_DIRECTIONS FOR THIS TASK_. The full listing should be set down exactly as it reads.

____

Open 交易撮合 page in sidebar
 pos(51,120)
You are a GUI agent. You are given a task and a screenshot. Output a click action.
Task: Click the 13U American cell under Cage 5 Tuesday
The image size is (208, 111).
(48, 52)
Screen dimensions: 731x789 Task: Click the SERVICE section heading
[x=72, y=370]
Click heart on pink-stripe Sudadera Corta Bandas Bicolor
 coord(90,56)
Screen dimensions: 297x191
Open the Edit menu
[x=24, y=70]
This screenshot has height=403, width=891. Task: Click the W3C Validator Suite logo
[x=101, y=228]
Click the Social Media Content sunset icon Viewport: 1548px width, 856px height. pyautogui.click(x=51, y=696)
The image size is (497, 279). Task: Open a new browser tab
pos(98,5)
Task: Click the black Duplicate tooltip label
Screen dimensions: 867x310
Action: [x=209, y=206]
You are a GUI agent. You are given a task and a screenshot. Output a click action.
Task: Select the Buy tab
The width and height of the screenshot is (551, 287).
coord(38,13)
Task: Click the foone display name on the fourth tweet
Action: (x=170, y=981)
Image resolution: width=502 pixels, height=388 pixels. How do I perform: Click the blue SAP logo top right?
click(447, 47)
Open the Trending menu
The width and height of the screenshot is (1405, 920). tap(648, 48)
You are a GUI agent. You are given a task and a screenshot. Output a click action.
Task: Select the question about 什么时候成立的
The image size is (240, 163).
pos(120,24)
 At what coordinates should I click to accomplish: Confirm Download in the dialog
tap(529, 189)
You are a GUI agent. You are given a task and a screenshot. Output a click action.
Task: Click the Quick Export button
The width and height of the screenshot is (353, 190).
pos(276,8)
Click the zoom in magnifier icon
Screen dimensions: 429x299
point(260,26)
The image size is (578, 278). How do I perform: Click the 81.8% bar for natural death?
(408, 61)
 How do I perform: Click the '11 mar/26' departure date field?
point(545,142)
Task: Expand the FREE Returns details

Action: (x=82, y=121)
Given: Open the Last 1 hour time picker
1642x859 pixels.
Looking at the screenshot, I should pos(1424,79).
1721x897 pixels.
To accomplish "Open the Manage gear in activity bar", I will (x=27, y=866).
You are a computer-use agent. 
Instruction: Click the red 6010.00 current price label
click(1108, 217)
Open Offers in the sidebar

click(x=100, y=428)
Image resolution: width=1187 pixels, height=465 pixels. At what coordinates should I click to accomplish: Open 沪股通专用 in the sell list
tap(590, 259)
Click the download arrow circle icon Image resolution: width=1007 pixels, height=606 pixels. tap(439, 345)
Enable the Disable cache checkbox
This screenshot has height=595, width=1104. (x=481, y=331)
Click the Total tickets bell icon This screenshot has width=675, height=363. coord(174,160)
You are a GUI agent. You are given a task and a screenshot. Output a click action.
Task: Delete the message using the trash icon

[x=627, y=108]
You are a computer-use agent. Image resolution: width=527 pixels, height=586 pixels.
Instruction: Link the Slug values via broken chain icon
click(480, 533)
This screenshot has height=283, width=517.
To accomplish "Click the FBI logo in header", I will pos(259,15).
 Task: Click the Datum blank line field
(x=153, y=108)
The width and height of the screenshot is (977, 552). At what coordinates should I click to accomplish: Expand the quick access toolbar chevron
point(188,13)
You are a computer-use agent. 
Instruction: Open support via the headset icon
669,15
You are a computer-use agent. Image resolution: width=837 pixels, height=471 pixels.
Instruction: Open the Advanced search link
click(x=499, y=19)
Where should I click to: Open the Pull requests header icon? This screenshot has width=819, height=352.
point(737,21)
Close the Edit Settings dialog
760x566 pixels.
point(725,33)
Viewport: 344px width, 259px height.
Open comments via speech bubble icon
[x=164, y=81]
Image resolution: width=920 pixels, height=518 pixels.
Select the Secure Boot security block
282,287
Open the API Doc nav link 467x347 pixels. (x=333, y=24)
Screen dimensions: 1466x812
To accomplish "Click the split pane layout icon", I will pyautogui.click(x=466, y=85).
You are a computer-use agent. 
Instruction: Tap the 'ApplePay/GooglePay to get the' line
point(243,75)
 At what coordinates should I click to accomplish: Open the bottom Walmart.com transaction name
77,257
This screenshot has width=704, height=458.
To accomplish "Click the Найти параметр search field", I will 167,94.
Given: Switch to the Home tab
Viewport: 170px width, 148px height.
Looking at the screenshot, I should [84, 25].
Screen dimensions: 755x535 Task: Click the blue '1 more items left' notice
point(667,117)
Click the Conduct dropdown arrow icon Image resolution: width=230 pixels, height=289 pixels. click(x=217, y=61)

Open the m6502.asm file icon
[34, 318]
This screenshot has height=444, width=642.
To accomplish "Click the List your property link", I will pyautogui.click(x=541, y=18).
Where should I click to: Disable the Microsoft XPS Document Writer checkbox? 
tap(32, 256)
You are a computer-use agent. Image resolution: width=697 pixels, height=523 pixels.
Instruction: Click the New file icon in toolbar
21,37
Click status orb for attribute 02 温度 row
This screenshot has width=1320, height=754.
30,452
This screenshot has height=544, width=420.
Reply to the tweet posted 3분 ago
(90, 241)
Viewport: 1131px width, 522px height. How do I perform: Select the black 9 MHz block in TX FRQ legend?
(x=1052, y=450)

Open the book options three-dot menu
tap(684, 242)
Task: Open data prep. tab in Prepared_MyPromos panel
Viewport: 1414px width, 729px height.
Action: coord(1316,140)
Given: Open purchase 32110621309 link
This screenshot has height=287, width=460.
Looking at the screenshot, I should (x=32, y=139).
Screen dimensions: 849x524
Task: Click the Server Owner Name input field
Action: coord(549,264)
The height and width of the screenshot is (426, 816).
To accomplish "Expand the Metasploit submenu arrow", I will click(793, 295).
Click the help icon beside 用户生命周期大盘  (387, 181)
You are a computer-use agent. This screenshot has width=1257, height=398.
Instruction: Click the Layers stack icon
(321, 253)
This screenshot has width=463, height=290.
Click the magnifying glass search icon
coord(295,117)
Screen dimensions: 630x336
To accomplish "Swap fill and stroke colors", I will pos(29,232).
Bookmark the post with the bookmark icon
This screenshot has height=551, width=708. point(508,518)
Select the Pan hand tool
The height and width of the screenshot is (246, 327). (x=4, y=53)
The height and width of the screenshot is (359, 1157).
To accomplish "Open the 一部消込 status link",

____

_SOLUTION FOR THIS EXERCISE_.
Open 交易撮合 page in sidebar
 pos(51,120)
You are a GUI agent. You are given a task and a screenshot. Output a click action.
Task: Click the 13U American cell under Cage 5 Tuesday
The image size is (208, 111).
(48, 52)
Screen dimensions: 731x789 Task: Click the SERVICE section heading
[x=72, y=370]
Click heart on pink-stripe Sudadera Corta Bandas Bicolor
 coord(90,56)
Screen dimensions: 297x191
Open the Edit menu
[x=24, y=70]
This screenshot has height=403, width=891. Task: Click the W3C Validator Suite logo
[x=101, y=228]
Click the Social Media Content sunset icon Viewport: 1548px width, 856px height. pyautogui.click(x=51, y=696)
The image size is (497, 279). Task: Open a new browser tab
pos(98,5)
Task: Click the black Duplicate tooltip label
Screen dimensions: 867x310
Action: [x=209, y=206]
You are a GUI agent. You are given a task and a screenshot. Output a click action.
Task: Select the Buy tab
The width and height of the screenshot is (551, 287).
coord(38,13)
Task: Click the foone display name on the fourth tweet
Action: (x=170, y=981)
Image resolution: width=502 pixels, height=388 pixels. How do I perform: Click the blue SAP logo top right?
click(447, 47)
Open the Trending menu
The width and height of the screenshot is (1405, 920). tap(648, 48)
You are a GUI agent. You are given a task and a screenshot. Output a click action.
Task: Select the question about 什么时候成立的
The image size is (240, 163).
pos(120,24)
 At what coordinates should I click to accomplish: Confirm Download in the dialog
tap(529, 189)
You are a GUI agent. You are given a task and a screenshot. Output a click action.
Task: Click the Quick Export button
The width and height of the screenshot is (353, 190).
pos(276,8)
Click the zoom in magnifier icon
Screen dimensions: 429x299
point(260,26)
The image size is (578, 278). How do I perform: Click the 81.8% bar for natural death?
(408, 61)
 How do I perform: Click the '11 mar/26' departure date field?
point(545,142)
Task: Expand the FREE Returns details

Action: (x=82, y=121)
Given: Open the Last 1 hour time picker
1642x859 pixels.
Looking at the screenshot, I should pos(1424,79).
1721x897 pixels.
To accomplish "Open the Manage gear in activity bar", I will (x=27, y=866).
You are a computer-use agent. 
Instruction: Click the red 6010.00 current price label
click(1108, 217)
Open Offers in the sidebar

click(x=100, y=428)
Image resolution: width=1187 pixels, height=465 pixels. At what coordinates should I click to accomplish: Open 沪股通专用 in the sell list
tap(590, 259)
Click the download arrow circle icon Image resolution: width=1007 pixels, height=606 pixels. tap(439, 345)
Enable the Disable cache checkbox
This screenshot has height=595, width=1104. (x=481, y=331)
Click the Total tickets bell icon This screenshot has width=675, height=363. coord(174,160)
You are a GUI agent. You are given a task and a screenshot. Output a click action.
Task: Delete the message using the trash icon

[x=627, y=108]
You are a computer-use agent. Image resolution: width=527 pixels, height=586 pixels.
Instruction: Link the Slug values via broken chain icon
click(480, 533)
This screenshot has height=283, width=517.
To accomplish "Click the FBI logo in header", I will pos(259,15).
 Task: Click the Datum blank line field
(x=153, y=108)
The width and height of the screenshot is (977, 552). At what coordinates should I click to accomplish: Expand the quick access toolbar chevron
point(188,13)
You are a computer-use agent. 
Instruction: Open support via the headset icon
669,15
You are a computer-use agent. Image resolution: width=837 pixels, height=471 pixels.
Instruction: Open the Advanced search link
click(x=499, y=19)
Where should I click to: Open the Pull requests header icon? This screenshot has width=819, height=352.
point(737,21)
Close the Edit Settings dialog
760x566 pixels.
point(725,33)
Viewport: 344px width, 259px height.
Open comments via speech bubble icon
[x=164, y=81]
Image resolution: width=920 pixels, height=518 pixels.
Select the Secure Boot security block
282,287
Open the API Doc nav link 467x347 pixels. (x=333, y=24)
Screen dimensions: 1466x812
To accomplish "Click the split pane layout icon", I will pyautogui.click(x=466, y=85).
You are a computer-use agent. 
Instruction: Tap the 'ApplePay/GooglePay to get the' line
point(243,75)
 At what coordinates should I click to accomplish: Open the bottom Walmart.com transaction name
77,257
This screenshot has width=704, height=458.
To accomplish "Click the Найти параметр search field", I will 167,94.
Given: Switch to the Home tab
Viewport: 170px width, 148px height.
Looking at the screenshot, I should [84, 25].
Screen dimensions: 755x535 Task: Click the blue '1 more items left' notice
point(667,117)
Click the Conduct dropdown arrow icon Image resolution: width=230 pixels, height=289 pixels. click(x=217, y=61)

Open the m6502.asm file icon
[34, 318]
This screenshot has height=444, width=642.
To accomplish "Click the List your property link", I will pyautogui.click(x=541, y=18).
Where should I click to: Disable the Microsoft XPS Document Writer checkbox? 
tap(32, 256)
You are a computer-use agent. Image resolution: width=697 pixels, height=523 pixels.
Instruction: Click the New file icon in toolbar
21,37
Click status orb for attribute 02 温度 row
This screenshot has width=1320, height=754.
30,452
This screenshot has height=544, width=420.
Reply to the tweet posted 3분 ago
(90, 241)
Viewport: 1131px width, 522px height. How do I perform: Select the black 9 MHz block in TX FRQ legend?
(x=1052, y=450)

Open the book options three-dot menu
tap(684, 242)
Task: Open data prep. tab in Prepared_MyPromos panel
Viewport: 1414px width, 729px height.
Action: coord(1316,140)
Given: Open purchase 32110621309 link
This screenshot has height=287, width=460.
Looking at the screenshot, I should (x=32, y=139).
Screen dimensions: 849x524
Task: Click the Server Owner Name input field
Action: coord(549,264)
The height and width of the screenshot is (426, 816).
To accomplish "Expand the Metasploit submenu arrow", I will click(793, 295).
Click the help icon beside 用户生命周期大盘  (387, 181)
You are a computer-use agent. This screenshot has width=1257, height=398.
Instruction: Click the Layers stack icon
(321, 253)
This screenshot has width=463, height=290.
Click the magnifying glass search icon
coord(295,117)
Screen dimensions: 630x336
To accomplish "Swap fill and stroke colors", I will pos(29,232).
Bookmark the post with the bookmark icon
This screenshot has height=551, width=708. point(508,518)
Select the Pan hand tool
The height and width of the screenshot is (246, 327). (x=4, y=53)
The height and width of the screenshot is (359, 1157).
To accomplish "Open the 一部消込 status link",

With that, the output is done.